As part of task 1, we were required to explore multiple forums similar to the STEM-Away that comprised topics/categories/posts/tags pertinent to STEM. The forum that I worked on was Discourse Meta. Thereafter, we had to present our observations in the form of a report. It was followed by scraping the StackOverflow forum as it was found to more relevant. After generating the csv, we went through the data preprocessing stage. We’re now exploring the BERT model.

Overview of things learned -

  • Technical -
  1. Web scraping using BeautifulSoup
  2. Data mining
  3. Data cleaning
  • Tools used -
  1. Asana (for project management)
  2. Jupyter (for python coding)
  • Soft skills -
    Interacted with people coming from diverse backgrounds and level of expertise. Collaborated with teams and learnt new things from their work.

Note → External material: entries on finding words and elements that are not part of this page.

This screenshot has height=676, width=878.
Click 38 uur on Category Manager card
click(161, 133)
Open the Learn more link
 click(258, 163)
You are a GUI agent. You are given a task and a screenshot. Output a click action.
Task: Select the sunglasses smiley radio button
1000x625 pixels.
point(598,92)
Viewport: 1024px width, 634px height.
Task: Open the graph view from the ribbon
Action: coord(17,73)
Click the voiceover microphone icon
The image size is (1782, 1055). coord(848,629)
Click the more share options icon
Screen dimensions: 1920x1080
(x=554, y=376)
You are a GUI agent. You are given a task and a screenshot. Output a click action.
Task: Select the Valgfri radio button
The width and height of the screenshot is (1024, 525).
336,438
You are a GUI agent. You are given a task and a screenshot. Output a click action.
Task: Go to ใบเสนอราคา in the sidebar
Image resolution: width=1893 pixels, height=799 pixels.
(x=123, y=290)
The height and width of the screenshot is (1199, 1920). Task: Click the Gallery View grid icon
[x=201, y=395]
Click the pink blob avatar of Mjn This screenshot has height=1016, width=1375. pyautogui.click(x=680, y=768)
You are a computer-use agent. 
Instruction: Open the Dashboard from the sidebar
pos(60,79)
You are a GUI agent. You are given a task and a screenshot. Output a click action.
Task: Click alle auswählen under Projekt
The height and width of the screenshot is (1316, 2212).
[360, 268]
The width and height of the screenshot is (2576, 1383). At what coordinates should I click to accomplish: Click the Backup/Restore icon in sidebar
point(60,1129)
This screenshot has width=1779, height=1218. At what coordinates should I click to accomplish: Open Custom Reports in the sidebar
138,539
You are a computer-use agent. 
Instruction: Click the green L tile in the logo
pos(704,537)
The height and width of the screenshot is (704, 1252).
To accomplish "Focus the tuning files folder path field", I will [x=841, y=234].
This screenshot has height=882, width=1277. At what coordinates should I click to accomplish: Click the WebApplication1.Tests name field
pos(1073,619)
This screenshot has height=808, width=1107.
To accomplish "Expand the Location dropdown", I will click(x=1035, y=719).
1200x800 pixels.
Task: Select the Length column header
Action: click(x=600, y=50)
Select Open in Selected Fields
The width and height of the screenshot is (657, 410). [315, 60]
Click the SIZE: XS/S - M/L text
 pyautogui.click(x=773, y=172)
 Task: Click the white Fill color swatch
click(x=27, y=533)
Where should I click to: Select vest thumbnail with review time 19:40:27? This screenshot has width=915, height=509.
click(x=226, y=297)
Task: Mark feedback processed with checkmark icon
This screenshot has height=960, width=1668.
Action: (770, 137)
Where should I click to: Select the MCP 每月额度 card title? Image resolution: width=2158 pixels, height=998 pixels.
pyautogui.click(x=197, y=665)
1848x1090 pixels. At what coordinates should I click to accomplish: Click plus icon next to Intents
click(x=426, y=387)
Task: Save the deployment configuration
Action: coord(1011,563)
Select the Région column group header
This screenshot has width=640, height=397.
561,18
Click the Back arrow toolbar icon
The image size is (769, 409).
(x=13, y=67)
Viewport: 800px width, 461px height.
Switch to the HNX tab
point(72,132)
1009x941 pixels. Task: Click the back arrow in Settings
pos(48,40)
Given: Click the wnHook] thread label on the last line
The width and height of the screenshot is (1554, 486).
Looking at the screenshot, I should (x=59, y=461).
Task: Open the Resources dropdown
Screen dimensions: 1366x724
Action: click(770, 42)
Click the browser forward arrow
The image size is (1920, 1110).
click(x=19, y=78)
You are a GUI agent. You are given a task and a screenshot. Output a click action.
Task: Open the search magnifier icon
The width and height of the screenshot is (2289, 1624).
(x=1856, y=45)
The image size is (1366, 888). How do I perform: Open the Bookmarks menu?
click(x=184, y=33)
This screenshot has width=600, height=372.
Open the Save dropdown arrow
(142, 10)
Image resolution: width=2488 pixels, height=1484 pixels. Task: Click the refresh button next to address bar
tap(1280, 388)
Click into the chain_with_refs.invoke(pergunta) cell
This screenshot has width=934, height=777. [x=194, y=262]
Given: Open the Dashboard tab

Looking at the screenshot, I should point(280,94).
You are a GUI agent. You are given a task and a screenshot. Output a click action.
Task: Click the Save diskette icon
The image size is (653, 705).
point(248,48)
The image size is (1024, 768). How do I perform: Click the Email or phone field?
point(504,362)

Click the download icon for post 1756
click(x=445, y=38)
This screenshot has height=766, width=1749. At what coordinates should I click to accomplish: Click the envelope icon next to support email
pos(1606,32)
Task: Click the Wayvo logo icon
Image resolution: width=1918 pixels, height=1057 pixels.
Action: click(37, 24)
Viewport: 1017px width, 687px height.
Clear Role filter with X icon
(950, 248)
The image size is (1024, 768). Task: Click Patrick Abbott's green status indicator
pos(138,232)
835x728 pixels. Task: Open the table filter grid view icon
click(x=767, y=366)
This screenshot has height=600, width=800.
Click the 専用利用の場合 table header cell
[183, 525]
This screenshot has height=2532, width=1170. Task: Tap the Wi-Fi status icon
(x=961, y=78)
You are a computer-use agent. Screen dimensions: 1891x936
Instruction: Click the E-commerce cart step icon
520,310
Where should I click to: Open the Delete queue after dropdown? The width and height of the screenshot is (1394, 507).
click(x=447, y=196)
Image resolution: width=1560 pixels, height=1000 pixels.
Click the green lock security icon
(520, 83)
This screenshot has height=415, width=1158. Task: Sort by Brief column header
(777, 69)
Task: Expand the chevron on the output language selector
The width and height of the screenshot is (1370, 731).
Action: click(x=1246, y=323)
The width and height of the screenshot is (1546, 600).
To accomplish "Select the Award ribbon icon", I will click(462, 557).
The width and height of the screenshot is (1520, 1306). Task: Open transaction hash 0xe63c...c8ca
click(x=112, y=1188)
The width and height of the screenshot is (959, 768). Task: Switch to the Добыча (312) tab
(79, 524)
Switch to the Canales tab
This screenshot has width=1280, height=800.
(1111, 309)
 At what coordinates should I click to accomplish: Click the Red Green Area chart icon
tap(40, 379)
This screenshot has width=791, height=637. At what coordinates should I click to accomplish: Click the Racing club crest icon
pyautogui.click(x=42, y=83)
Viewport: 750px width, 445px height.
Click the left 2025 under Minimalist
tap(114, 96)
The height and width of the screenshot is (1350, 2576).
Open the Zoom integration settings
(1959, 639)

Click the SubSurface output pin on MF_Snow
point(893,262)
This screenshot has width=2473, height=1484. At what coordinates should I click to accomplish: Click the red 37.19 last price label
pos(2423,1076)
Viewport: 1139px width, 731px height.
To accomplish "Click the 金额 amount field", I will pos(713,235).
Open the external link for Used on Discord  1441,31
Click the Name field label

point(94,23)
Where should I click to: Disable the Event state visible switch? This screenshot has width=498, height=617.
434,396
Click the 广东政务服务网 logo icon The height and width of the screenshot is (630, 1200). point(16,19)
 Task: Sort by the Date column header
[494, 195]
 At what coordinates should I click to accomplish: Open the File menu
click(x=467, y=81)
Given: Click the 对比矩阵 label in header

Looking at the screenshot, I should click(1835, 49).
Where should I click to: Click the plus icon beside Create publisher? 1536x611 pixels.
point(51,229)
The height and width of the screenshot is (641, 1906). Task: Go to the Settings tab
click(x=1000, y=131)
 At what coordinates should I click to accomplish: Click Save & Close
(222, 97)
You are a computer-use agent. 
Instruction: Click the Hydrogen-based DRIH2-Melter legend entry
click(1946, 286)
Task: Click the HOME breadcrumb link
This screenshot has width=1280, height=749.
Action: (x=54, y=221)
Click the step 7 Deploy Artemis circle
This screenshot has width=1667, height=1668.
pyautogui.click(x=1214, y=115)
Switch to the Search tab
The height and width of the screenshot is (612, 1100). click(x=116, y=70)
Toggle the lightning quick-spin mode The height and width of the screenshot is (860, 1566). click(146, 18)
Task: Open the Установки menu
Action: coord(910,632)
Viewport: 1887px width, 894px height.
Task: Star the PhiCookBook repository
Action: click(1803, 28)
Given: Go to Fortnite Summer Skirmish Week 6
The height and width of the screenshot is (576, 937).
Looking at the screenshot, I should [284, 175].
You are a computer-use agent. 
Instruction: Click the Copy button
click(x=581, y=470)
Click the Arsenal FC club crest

  • Achievement highlights -

  1. Got familiar with Asana
  2. Honed web scraping and data preprocessing skills
  3. Connected with the leads and team-mates and made new friends
  • Meetings attended -
  1. Attended a group meeting
  2. Attended all team meetings
  • Tasks done -
  1. Prepared a report along with my group, stating the pros and cons of using Discourse Meta for web scraping.
  2. Scraped the StackOverflow forum for one tag, namely, data science, that had around 5.5k posts.
  3. Presented a data analysis report of the csv obtained from scraping 13 categories of StackOverflow. The report consisted of the anomalies that needed to be addressed as part of the data preprocessing stage.
  4. Cleaned the dataset.
  • Goals for the upcoming week -
    Implementing the BERT model

Overview of things learned during final phase:

  • Technical -
    Implemented the DistilBERT Model.

  • Tools used -

  1. Google Colab
  2. Jupyter
  • Soft Skills -
  1. Collaborated with other team members and prepared the final presentation.
  2. Delivered my part in the same.
  3. Learned about giving a professional edge to the presentation.
  • Achievement highlights -
  1. Implemented recommender system.
  2. Delivered the final presentation.
  • Meetings attended -
    Attended all meetings

  • Tasks done -

  1. Created a machine learning recommendation model using DistilBERT which gave an accuracy of 93%.
  2. Delivered the final presentation. Presented an overview of the DistilBERT model, its working and its results.